My pulling has becoming a lot better. I dont know what it is. If its just HAVING this tumblr account, or its reading more stuff about trich and realizing more and more what i’m doing to myself.. I dont know. But i’ve been doing so much better! only 5 hairs a day or so, and a few days ago I only did 2! which is a big deal for me even though i realized I have it a lot better than a lot of people. Hope to keep it up!
Anyways I guess I should say something about halloween. … its halloween! I had a great halloween weekend, dressed up extremly badass and partied very hard. So now coming to school and seeing everyone dressed up.. i could say I was pretty halloweened out. I told my mother i wanted to go trick or treating this year. She laughed in my face. Thanks Mom. since i’m “too old” to trick or treat I wanted to watch a few scary movies with my boyfriend..but she seemed to be against that idea because i came home today after 3rd block not feeling well.. and doesnt want me to go out. As much as I want to say horrible things about her, i won’t because i know it’ll heal over and I’ll get over it. SO! I hope you guys have a great halloween and thank you all for being so supportive <3 much much love
I found as much as i love these pictures, my trich seems more important, and i can find more help and realization about what I do.

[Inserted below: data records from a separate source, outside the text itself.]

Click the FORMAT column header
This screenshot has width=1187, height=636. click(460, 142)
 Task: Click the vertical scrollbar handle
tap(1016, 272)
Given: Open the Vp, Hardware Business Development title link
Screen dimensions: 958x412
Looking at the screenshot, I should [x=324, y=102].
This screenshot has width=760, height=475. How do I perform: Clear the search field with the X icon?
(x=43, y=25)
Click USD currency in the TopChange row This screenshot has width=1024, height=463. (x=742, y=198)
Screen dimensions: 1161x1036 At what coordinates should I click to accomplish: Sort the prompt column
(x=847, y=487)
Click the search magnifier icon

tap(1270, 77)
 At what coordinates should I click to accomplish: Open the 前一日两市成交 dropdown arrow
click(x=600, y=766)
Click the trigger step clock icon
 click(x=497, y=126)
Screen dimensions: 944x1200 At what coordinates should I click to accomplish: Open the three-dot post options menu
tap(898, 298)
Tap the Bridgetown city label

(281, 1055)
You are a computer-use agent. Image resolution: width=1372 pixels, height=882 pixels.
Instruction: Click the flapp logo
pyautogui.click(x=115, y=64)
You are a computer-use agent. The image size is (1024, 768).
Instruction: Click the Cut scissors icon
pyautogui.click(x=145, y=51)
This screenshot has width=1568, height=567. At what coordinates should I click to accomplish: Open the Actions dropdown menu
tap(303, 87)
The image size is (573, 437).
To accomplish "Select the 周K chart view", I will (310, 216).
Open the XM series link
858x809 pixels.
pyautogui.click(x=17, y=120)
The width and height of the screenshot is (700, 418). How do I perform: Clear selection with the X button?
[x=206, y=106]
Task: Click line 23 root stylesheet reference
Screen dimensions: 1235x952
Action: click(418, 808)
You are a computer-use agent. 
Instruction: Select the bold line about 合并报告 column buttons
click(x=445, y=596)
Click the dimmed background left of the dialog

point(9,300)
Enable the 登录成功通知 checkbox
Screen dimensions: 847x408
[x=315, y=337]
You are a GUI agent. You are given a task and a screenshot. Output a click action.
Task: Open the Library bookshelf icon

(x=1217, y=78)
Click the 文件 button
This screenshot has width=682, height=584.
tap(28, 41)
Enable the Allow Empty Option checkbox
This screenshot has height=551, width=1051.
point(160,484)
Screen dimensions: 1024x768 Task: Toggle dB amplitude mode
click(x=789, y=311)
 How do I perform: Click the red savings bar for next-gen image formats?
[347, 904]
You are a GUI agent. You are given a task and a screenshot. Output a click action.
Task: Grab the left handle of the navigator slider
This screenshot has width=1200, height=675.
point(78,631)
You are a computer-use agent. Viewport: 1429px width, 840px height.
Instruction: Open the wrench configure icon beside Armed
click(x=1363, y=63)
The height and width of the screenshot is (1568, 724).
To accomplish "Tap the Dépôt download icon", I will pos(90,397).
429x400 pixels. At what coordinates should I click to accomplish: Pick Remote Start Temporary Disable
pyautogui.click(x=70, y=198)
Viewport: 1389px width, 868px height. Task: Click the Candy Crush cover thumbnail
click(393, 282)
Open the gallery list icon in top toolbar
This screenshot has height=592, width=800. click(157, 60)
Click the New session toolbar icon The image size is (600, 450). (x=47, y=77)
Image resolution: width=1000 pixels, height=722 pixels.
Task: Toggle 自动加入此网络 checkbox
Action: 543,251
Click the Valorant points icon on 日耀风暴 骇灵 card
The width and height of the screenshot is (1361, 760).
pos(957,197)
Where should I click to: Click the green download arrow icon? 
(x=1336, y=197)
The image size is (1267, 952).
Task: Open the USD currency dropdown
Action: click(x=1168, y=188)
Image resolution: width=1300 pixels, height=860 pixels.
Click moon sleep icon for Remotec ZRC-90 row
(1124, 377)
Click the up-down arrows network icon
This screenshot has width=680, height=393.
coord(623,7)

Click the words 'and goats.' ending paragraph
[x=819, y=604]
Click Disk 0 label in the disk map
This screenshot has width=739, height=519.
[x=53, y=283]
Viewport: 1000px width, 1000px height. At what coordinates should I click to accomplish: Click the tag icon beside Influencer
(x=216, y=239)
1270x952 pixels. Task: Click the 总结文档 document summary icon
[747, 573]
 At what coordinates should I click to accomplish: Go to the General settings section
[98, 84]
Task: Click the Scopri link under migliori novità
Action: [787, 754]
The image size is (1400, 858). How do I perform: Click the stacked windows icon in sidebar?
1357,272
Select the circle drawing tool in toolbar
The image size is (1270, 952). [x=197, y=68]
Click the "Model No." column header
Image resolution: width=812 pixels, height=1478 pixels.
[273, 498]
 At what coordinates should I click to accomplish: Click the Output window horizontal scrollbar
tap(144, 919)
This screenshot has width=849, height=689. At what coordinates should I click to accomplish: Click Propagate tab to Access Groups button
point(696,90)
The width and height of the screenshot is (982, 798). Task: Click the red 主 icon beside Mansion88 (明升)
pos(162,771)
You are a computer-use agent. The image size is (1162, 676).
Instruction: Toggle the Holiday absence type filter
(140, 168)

Hello. I’m a 16 year old girl living in vancouver canada and i suffer from a disease called trichotillomania. (also known as trich, or sounds like trick) I have been dealing with it for 6 years now and it’s something I have to cope and deal with everyday. For those of who don’t know what it is, it’s an Obessive Compulsive Disorder (OCD) for people who pull our their hair. Now I have to say I’m not the worst case. I know a lot of people (online) who are now bald or have very severe bald patches. Some people don’t have eyelashes, or eyebrows..but me? My hair is just really thin. I’m scarce with my eyebrows and I hate myself with each hair I pull out. While I was reading yesterday, it got really bad where i pulled my eyebrows out so much..I looked in the mirror with tears. Fuck. I was doing so well.. they were almost back to normal..I have come to tumblr in look of help. In look of support. In look for tips..someone to talk to. Because I like knowning that even though I’m over here, they’re are people over there dealing with the same troubles I have everyday.